The debate on sexuality too found a breather of sorts with the Supreme Court judgment directly criticising its earlier order, which restored Section 377 and left it to the legislature to decriminalise homosexuality.
Without mincing words, the court said: "Disagree with the Supreme Court finding that only a miniscule fraction of the country’s population constitutes lesbians, gays, bisexuals or transgenders and thus, there cannot be any basis for declaring the Section ultra virus of provisions of Articles 14, 15 and 21 of the Constitution. Right of privacy cannot be denied, even if there is a miniscule fraction of the population which is affected. The majoritarian concept does not apply to Constitutional rights. Even if LGBT is a fraction of population their rights matter. Courts cannot take majoritarian view."
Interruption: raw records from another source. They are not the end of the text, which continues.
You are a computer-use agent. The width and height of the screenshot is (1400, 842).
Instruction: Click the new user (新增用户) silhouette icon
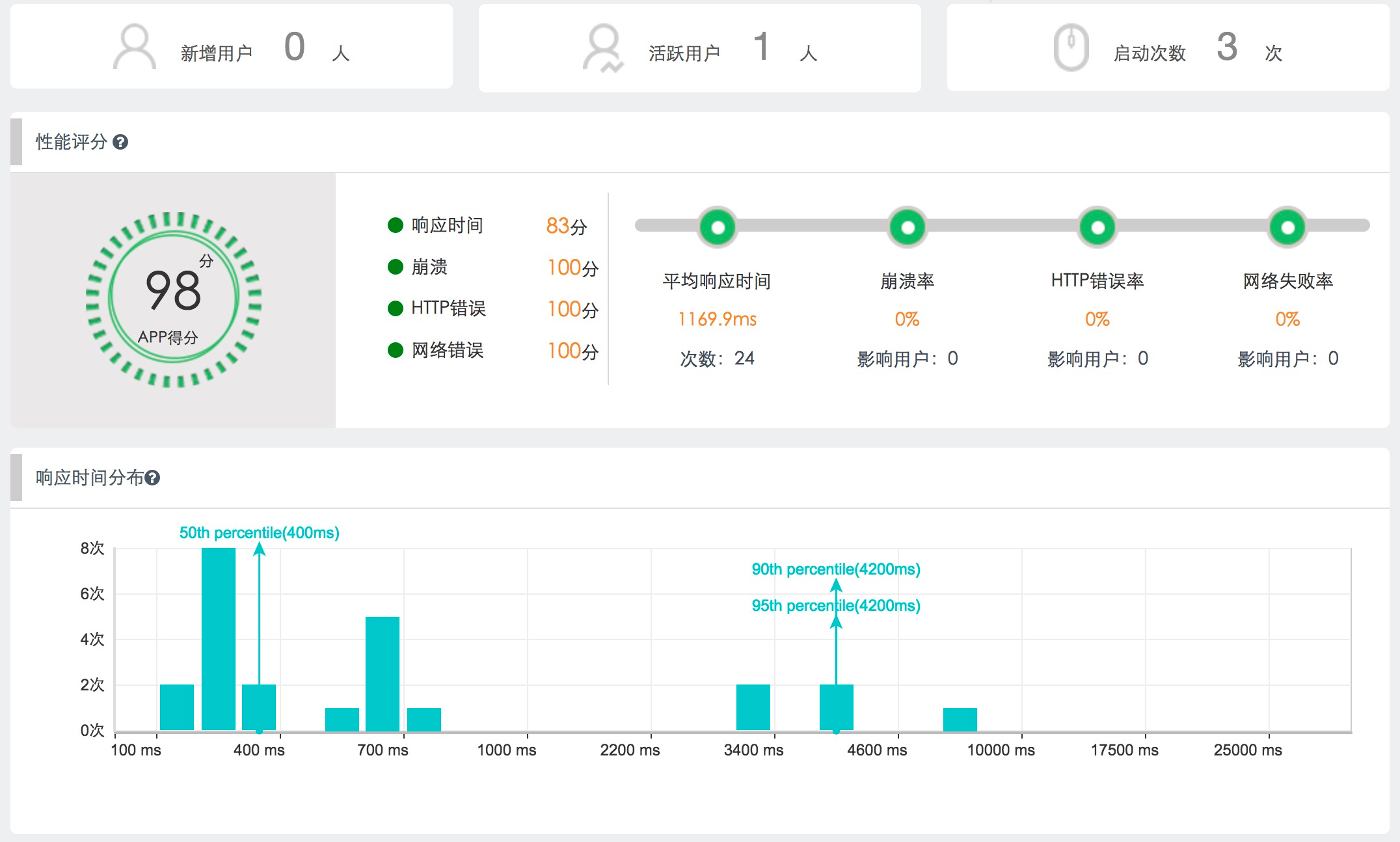pos(135,47)
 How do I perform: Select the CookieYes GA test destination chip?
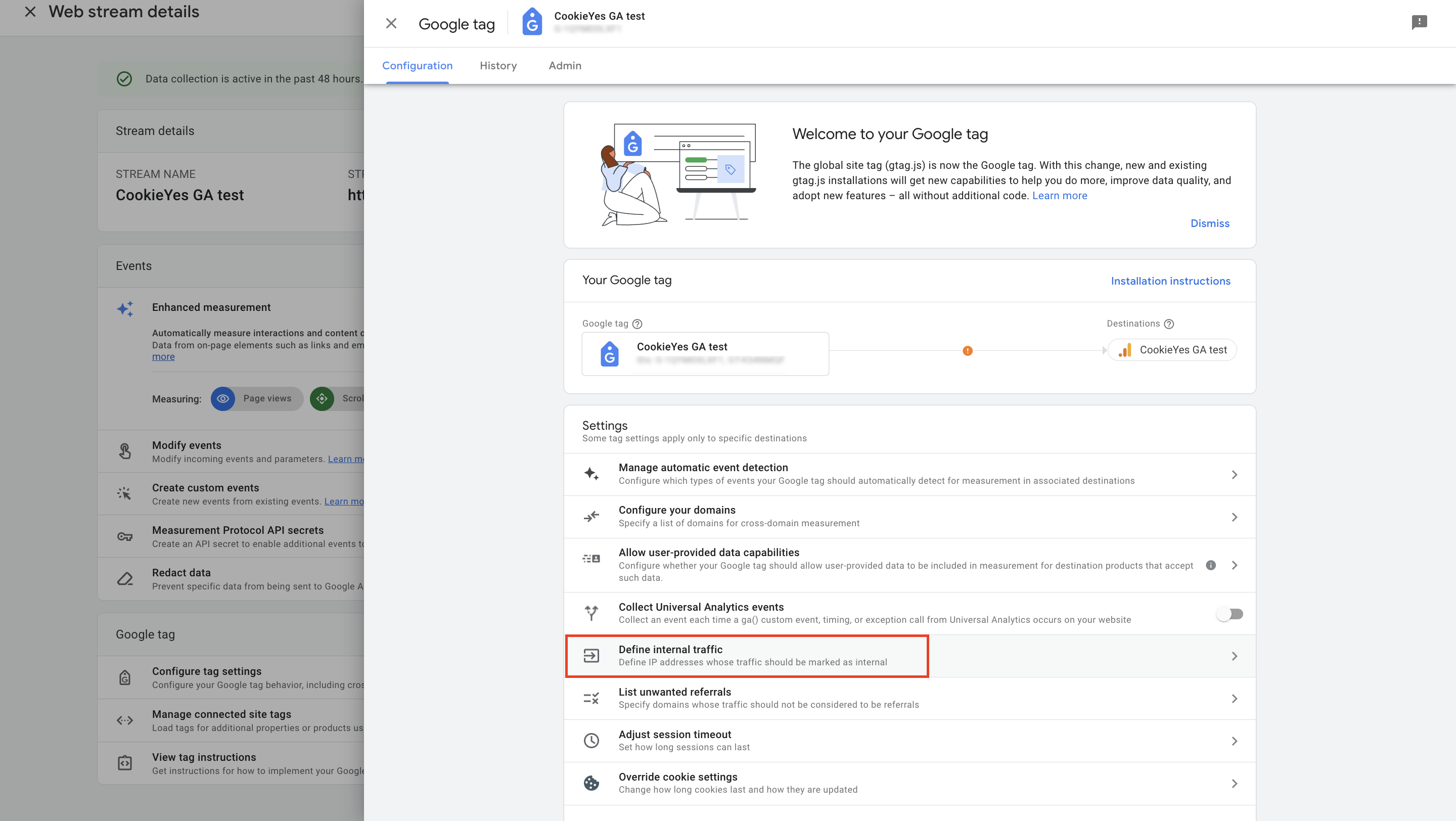coord(1172,350)
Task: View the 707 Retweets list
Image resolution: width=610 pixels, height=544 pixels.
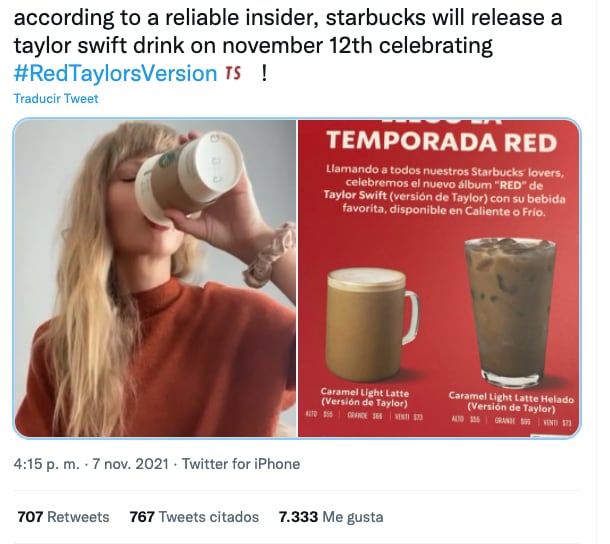Action: click(63, 517)
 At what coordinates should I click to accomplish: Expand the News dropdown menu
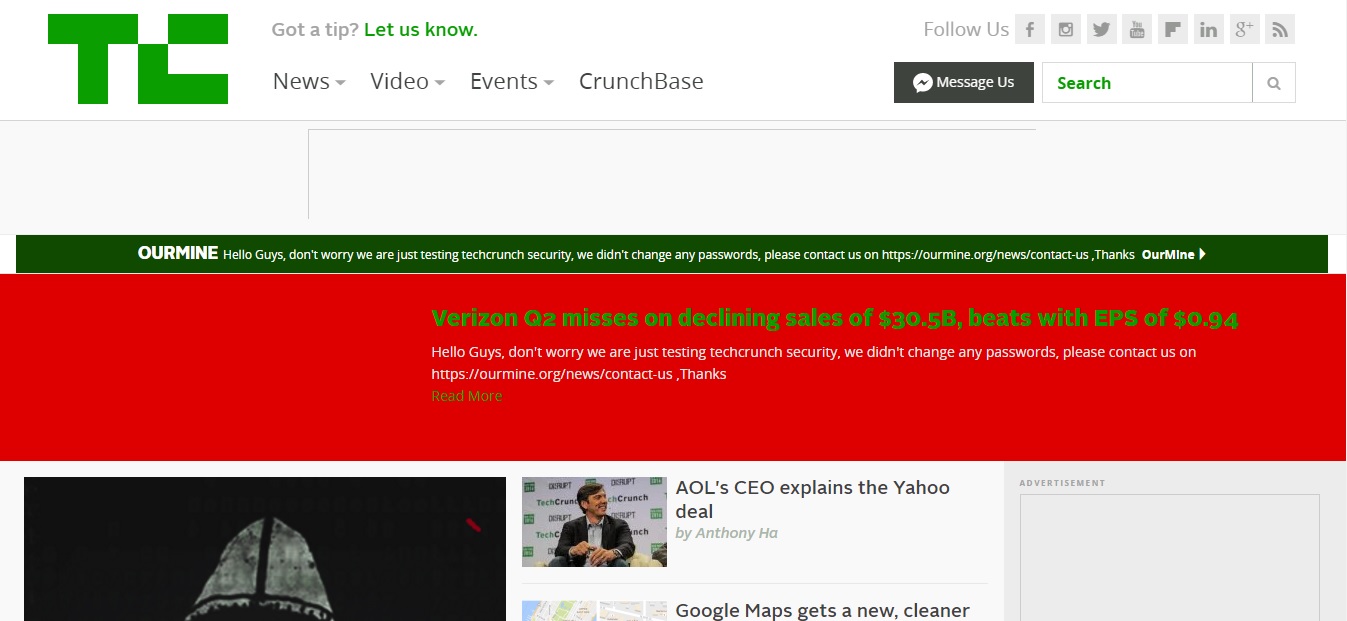point(309,82)
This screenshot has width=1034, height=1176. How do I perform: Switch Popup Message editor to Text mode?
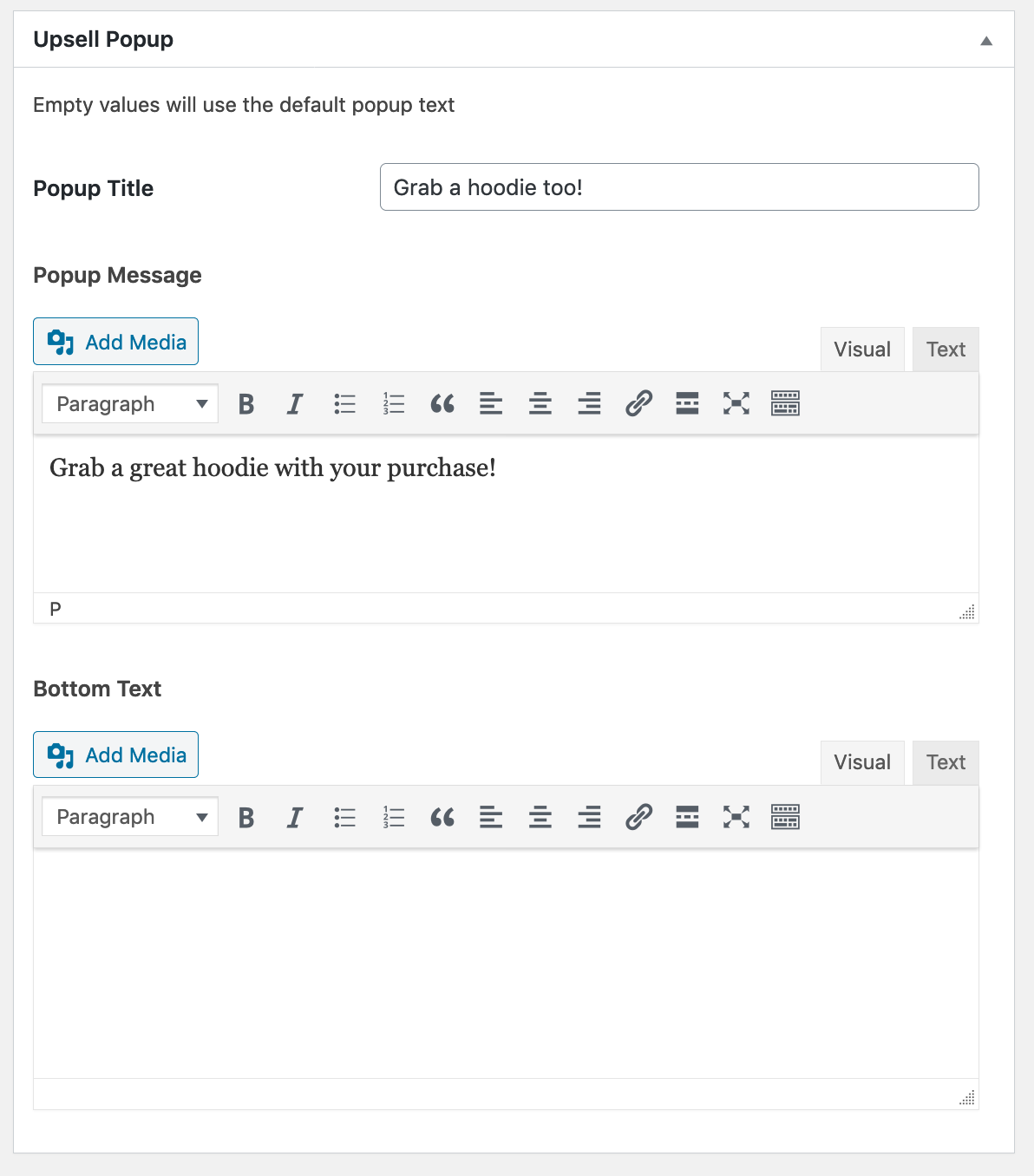pyautogui.click(x=945, y=349)
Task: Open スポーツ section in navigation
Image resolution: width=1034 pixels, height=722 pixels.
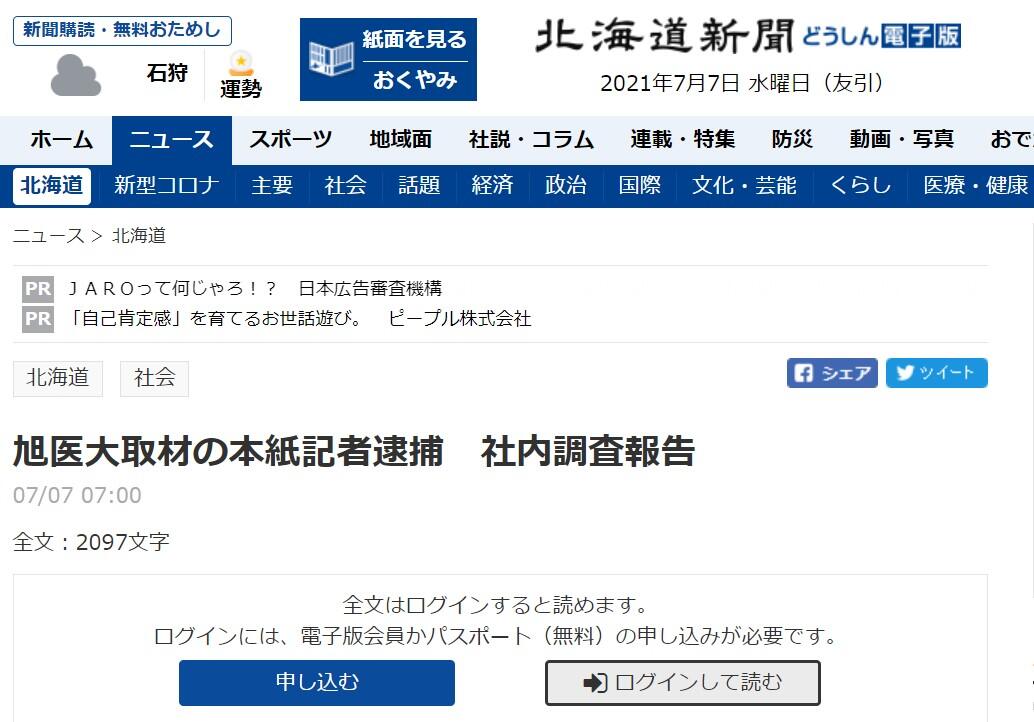Action: click(x=290, y=140)
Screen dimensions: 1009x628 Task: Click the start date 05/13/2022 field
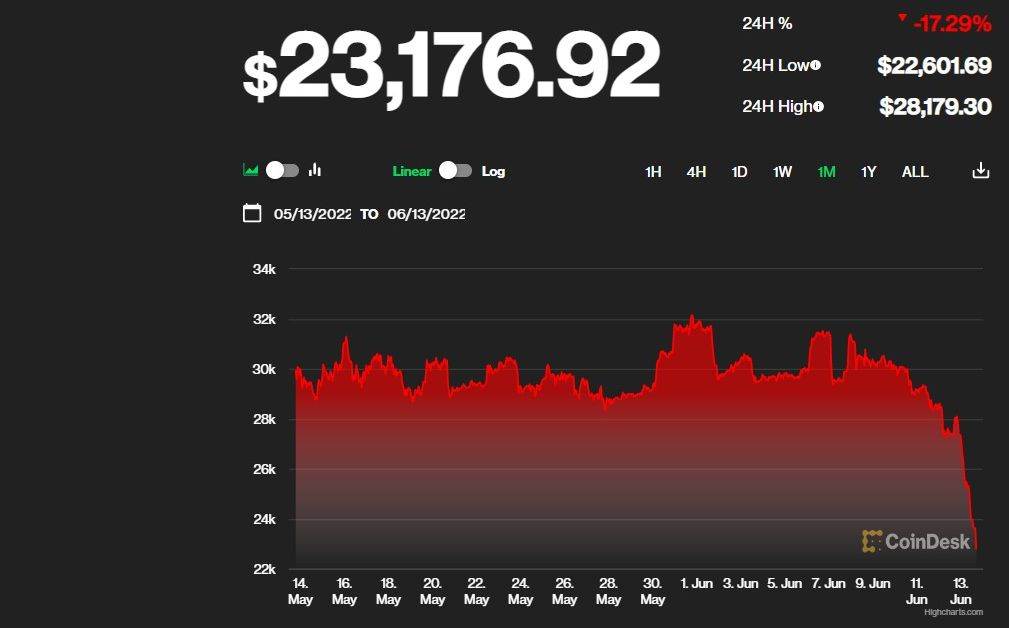tap(312, 213)
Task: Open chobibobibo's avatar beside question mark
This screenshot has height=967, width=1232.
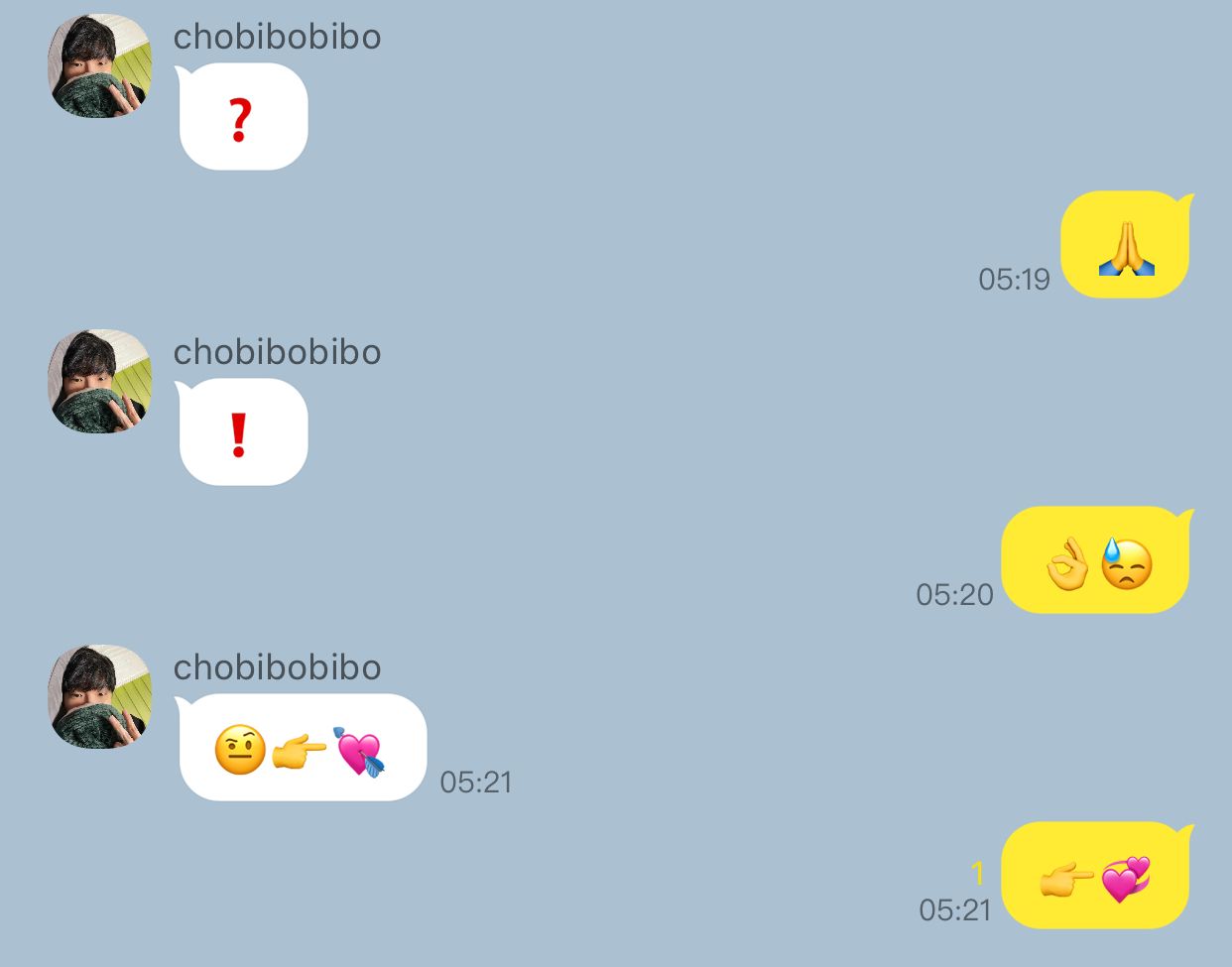Action: (100, 65)

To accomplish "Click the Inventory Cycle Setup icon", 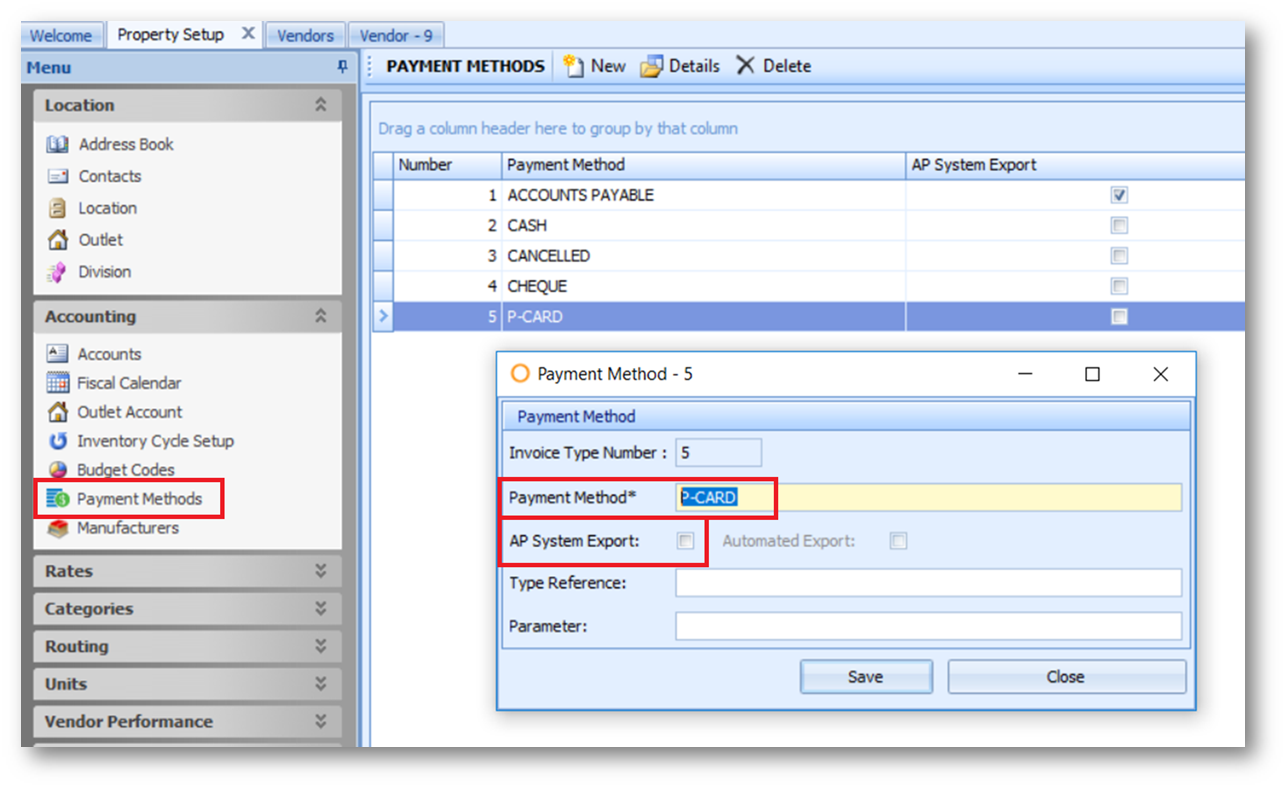I will (x=58, y=441).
With the curative petition in the case pending before the Supreme Court, there is a glimmer of hope for the LGBT community.
Another implication is on the pending Data Protection Law for which the government has formed a special committee: as far as the pending battle on Aadhaar is concerned, it will be a tough fight for the government. The court has left privacy undefined and all pervasive in part three of the Constitution. Though the government has welcomed the judgment, when the Aadhaar matter comes up before the five-judge bench of the Supreme Court, various provisions of the Aadhaar act would be under the scanner.
The standards are quite high for the Centre as far as questions of surveillance and data protection are concerned.
The information technology laws in India are in a nascent stage. In the digital age, where most people share all of their lives on Facebook, Twitter, WhatsApp and over email, the need for data protection is intrinsic to every aspect of one's life. In legal terms, it is as basic as the fundamental right to life.
With the ruling of the Supreme Court, WhatsApp, Facebook and even companies like Google face fresh scrutiny of their privacy policies.
Currently, WhatsApp is facing a legal challenge before the Supreme Court for allegedly sharing chats with Facebook.
In the last hearing of the WhatsApp case, it was even argued that all these companies should be made a party and the privacy judgment will impact each of them. Can your chat history be saved? Can your browsing history be shared?
What is the extent to which people can be prosecuted for bank frauds, email hacking et al? Citizen's privacy will be a strong determining factor in these cases.
It is settled now that you and I have a fundamental right to our bodies, to what we eat and how we dress. Our right goes beyond this: today's judgment also tells the State its limits, areas which are protected, and also sets the contours of how big tech giants should deal with our information floating online.
This judgment would be remembered — and hailed — for upholding the rights of ordinary citizens like you and I against the might of the State; especially for echoing the concerns of the LGBT community and of women over their bodies.